Dataset entries
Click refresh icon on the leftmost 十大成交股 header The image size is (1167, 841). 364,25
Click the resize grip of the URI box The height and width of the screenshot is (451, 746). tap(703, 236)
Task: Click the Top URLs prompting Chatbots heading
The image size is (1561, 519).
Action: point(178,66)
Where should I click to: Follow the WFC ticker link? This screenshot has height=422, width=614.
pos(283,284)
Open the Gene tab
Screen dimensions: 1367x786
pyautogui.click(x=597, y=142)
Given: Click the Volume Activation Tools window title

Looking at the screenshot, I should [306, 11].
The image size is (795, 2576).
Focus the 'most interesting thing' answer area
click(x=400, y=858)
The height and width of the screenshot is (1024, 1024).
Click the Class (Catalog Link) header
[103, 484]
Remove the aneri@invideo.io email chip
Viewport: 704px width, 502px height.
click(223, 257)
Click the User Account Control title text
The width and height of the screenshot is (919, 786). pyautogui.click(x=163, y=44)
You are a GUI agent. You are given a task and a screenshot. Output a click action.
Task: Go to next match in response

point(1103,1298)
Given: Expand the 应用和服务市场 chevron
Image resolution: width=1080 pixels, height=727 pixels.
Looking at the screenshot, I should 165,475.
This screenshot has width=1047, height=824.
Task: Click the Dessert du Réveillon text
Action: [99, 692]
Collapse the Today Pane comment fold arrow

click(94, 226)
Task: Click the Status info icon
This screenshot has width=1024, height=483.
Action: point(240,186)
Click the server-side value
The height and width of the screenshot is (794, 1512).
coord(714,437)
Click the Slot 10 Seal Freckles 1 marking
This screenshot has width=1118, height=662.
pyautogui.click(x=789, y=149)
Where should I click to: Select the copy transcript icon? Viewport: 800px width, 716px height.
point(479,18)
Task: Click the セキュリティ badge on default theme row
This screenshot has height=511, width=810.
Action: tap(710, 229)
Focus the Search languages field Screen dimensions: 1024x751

[REQUIREMENT]: Every record, from the first to the last, should be transcribed exactly.

[RESULT]:
Click refresh icon on the leftmost 十大成交股 header The image size is (1167, 841). 364,25
Click the resize grip of the URI box The height and width of the screenshot is (451, 746). tap(703, 236)
Task: Click the Top URLs prompting Chatbots heading
The image size is (1561, 519).
Action: point(178,66)
Where should I click to: Follow the WFC ticker link? This screenshot has height=422, width=614.
pos(283,284)
Open the Gene tab
Screen dimensions: 1367x786
pyautogui.click(x=597, y=142)
Given: Click the Volume Activation Tools window title

Looking at the screenshot, I should [306, 11].
The image size is (795, 2576).
Focus the 'most interesting thing' answer area
click(x=400, y=858)
The height and width of the screenshot is (1024, 1024).
Click the Class (Catalog Link) header
[103, 484]
Remove the aneri@invideo.io email chip
Viewport: 704px width, 502px height.
click(223, 257)
Click the User Account Control title text
The width and height of the screenshot is (919, 786). pyautogui.click(x=163, y=44)
You are a GUI agent. You are given a task and a screenshot. Output a click action.
Task: Go to next match in response

point(1103,1298)
Given: Expand the 应用和服务市场 chevron
Image resolution: width=1080 pixels, height=727 pixels.
Looking at the screenshot, I should 165,475.
This screenshot has width=1047, height=824.
Task: Click the Dessert du Réveillon text
Action: [99, 692]
Collapse the Today Pane comment fold arrow

click(94, 226)
Task: Click the Status info icon
This screenshot has width=1024, height=483.
Action: point(240,186)
Click the server-side value
The height and width of the screenshot is (794, 1512).
coord(714,437)
Click the Slot 10 Seal Freckles 1 marking
This screenshot has width=1118, height=662.
pyautogui.click(x=789, y=149)
Where should I click to: Select the copy transcript icon? Viewport: 800px width, 716px height.
point(479,18)
Task: Click the セキュリティ badge on default theme row
This screenshot has height=511, width=810.
Action: tap(710, 229)
Focus the Search languages field Screen dimensions: 1024x751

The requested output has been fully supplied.